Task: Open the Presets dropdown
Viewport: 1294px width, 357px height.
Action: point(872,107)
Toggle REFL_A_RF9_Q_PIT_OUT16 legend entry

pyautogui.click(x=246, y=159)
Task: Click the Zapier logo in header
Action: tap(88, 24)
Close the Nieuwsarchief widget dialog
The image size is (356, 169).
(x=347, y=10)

### Task description
All records are to be restated exactly, from the first line to the last line.

### Solution to this exercise
Task: Open the Presets dropdown
Viewport: 1294px width, 357px height.
Action: point(872,107)
Toggle REFL_A_RF9_Q_PIT_OUT16 legend entry

pyautogui.click(x=246, y=159)
Task: Click the Zapier logo in header
Action: tap(88, 24)
Close the Nieuwsarchief widget dialog
The image size is (356, 169).
(x=347, y=10)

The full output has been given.